Javascript\'s MATH object has a random method that returns from the set [0,1) 0 inclusive, 1 exclusive. Is there a way to return a truly random method that includes 1.

Answer 1

Since this question has been asked again, and I didn't read this approach here I'll add another answer.

IMO the best you can do, without too much hassle would be:

exclusive:

//simply ignore the 0
for(var rand=0; !rand;rand = Math.random());

//or simpler:
var rand = Math.random() || Math.random();
//because the probability for two consecutive `0` is pretty much non existant.

this doesn't even introduce an error, since we just excluded the possibility of returning 0, every other value between 0 and 1 has the same probability

inclusive:

var rand = Math.random() * 2;
if(rand > 1) rand-=1;
//so the 0 shares it's probability with the 1.

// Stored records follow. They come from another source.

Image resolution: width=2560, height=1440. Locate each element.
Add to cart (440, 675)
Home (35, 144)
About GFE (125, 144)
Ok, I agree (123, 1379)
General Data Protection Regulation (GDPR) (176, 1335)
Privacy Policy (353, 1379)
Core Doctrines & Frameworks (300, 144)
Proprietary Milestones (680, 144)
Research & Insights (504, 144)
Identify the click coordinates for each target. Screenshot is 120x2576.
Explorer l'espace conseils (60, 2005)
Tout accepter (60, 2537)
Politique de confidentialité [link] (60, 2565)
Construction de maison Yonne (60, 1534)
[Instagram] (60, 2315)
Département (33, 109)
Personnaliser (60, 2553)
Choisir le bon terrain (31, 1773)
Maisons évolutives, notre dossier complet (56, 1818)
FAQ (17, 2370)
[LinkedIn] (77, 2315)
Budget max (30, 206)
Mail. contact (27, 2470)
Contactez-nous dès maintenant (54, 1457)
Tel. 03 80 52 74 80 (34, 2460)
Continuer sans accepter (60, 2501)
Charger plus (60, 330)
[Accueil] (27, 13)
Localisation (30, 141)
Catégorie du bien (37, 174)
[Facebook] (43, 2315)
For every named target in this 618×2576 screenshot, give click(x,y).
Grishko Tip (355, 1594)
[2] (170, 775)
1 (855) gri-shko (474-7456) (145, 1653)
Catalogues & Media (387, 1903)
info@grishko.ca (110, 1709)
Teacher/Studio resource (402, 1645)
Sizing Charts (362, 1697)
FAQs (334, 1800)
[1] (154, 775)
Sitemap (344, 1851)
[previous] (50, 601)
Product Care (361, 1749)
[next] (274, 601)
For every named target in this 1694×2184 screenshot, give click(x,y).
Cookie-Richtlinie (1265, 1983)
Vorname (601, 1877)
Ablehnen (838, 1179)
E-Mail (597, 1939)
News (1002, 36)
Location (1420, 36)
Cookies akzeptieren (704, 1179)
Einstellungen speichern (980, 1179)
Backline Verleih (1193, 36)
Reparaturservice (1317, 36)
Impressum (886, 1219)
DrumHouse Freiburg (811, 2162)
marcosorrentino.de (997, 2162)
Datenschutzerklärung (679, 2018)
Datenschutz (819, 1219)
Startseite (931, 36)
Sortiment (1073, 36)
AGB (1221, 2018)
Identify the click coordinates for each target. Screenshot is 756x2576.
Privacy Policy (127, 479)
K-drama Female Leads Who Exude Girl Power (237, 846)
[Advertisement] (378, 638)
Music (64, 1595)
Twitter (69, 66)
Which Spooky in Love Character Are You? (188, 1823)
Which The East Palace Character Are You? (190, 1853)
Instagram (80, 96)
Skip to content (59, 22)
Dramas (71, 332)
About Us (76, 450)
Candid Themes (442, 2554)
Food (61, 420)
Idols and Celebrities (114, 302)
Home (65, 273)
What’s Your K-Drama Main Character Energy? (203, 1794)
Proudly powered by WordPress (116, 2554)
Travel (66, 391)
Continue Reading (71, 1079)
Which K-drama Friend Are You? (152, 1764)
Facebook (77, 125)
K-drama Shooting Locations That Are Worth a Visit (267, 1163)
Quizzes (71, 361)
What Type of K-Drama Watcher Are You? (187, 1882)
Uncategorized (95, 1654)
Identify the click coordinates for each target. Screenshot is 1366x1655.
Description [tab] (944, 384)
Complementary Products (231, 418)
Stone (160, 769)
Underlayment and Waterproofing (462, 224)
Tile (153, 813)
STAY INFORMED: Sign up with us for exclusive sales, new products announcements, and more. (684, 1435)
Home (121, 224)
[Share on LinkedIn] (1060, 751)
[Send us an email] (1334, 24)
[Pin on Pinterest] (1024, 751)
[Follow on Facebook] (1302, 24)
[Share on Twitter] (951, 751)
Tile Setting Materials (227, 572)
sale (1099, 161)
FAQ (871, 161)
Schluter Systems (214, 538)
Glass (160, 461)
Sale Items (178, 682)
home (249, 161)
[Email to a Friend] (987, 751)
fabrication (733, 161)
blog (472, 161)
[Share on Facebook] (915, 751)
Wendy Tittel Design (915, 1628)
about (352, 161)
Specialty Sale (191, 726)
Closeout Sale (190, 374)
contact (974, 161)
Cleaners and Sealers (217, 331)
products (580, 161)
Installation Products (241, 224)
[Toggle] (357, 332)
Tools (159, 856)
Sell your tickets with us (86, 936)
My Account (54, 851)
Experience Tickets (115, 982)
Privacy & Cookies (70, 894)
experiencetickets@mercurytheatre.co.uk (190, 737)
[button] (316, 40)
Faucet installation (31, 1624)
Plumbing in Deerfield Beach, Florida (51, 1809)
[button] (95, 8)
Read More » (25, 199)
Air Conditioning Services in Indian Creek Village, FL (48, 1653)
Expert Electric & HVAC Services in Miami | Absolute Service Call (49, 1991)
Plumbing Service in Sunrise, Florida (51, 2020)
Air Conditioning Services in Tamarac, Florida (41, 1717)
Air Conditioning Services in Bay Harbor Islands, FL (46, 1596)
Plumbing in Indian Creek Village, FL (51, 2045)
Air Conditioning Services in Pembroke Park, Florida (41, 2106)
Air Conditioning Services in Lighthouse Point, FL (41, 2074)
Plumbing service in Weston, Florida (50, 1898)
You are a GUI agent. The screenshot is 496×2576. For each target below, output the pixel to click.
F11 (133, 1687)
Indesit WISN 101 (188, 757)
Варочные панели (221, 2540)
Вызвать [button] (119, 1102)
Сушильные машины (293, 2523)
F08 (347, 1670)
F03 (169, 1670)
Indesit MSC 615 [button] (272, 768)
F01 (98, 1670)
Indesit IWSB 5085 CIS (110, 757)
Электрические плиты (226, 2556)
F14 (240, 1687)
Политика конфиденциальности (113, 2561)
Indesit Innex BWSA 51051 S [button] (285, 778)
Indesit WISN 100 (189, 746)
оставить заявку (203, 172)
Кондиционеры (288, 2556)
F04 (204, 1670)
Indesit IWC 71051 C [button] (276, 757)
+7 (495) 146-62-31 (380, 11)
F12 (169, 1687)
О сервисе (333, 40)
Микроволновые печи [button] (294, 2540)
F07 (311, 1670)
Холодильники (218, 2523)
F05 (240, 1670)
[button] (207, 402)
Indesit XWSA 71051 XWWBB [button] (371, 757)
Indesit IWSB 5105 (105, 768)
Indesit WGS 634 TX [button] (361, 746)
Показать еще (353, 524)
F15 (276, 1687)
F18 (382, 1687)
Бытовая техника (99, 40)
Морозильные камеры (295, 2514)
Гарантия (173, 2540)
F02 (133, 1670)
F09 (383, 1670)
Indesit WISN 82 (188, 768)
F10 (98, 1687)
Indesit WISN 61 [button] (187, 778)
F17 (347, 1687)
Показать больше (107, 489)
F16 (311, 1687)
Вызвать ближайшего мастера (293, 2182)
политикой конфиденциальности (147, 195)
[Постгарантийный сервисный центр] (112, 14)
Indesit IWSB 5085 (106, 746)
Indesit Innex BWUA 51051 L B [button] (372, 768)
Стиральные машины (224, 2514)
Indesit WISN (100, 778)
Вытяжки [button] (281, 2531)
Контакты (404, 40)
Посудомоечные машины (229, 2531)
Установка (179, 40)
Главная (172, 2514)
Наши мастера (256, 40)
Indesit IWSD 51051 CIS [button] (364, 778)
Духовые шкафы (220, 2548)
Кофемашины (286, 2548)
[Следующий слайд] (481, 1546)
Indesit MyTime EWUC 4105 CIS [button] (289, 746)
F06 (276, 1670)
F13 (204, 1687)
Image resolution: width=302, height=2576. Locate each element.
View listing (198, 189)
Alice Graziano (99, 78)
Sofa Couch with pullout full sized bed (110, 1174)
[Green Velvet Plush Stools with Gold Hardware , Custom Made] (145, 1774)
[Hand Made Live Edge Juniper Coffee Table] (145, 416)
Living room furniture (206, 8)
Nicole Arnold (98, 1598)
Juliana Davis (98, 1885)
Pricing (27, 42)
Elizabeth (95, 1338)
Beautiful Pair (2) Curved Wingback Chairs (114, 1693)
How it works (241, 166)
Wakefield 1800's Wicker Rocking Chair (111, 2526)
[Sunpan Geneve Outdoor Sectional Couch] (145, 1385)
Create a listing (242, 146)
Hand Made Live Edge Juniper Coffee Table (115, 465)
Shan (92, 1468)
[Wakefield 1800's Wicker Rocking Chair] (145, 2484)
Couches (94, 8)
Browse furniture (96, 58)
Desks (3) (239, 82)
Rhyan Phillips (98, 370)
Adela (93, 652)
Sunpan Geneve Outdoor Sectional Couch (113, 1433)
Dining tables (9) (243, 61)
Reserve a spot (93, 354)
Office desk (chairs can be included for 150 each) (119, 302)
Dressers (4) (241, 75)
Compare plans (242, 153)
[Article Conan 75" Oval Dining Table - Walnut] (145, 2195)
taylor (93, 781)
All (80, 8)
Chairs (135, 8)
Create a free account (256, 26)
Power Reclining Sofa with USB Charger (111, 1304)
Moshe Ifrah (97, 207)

just to be clear about how tiny the "error" is:

• the probability for a 0 or a 1 is
  1 / Math.pow(2, 54) or about 5.55e-17
• the probability for any other value between 0 and 1 is
  1 / Math.pow(2, 53) or about 11.1e-17

and the whole random-function would be:

function random(min, max, inclusive){
    var r = Math.random();
    if(inclusive)
        r = r>0.5? 2*r-1: 2*r;
    else 
        while(!r) r = Math.random();

    return r * (max - min) + min;
}

Edit: I'm not sure wether I make a mistake, but shouldn't the probability be fixed on the inclusive approach, if I add another bit to the zeroes and ones, and therefore duplicate their probability:

var rand = Math.random() * 4;
rand = (rand % 1) || (rand & 1);